*EXERCISE GOAL*
Copy out each line featuring the string "will" from the entries beneath.

[Collected data]

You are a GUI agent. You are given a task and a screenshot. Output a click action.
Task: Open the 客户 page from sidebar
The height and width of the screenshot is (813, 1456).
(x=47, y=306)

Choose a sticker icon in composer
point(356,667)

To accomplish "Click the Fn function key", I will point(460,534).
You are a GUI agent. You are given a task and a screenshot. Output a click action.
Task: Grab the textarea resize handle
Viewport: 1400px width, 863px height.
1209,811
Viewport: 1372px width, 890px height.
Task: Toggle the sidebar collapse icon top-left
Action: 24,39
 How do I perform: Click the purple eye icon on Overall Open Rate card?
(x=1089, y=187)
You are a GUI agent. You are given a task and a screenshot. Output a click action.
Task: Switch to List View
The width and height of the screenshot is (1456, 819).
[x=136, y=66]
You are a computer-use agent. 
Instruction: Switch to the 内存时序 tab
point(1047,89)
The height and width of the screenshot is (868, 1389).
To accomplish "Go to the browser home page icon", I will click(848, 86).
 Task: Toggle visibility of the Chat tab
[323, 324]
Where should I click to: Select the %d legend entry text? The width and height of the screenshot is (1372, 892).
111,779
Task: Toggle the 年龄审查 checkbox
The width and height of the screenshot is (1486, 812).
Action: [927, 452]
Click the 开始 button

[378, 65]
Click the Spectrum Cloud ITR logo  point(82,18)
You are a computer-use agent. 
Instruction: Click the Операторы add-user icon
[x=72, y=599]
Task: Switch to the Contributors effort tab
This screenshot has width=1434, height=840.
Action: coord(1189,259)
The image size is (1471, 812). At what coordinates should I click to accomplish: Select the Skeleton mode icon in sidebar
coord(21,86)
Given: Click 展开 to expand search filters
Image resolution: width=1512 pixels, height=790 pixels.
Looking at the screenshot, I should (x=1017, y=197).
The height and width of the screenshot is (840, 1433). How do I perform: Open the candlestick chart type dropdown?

*PROBLEM SOLUTION*
To accomplish "Click the Fn function key", I will point(460,534).
To accomplish "Go to the browser home page icon", I will click(848, 86).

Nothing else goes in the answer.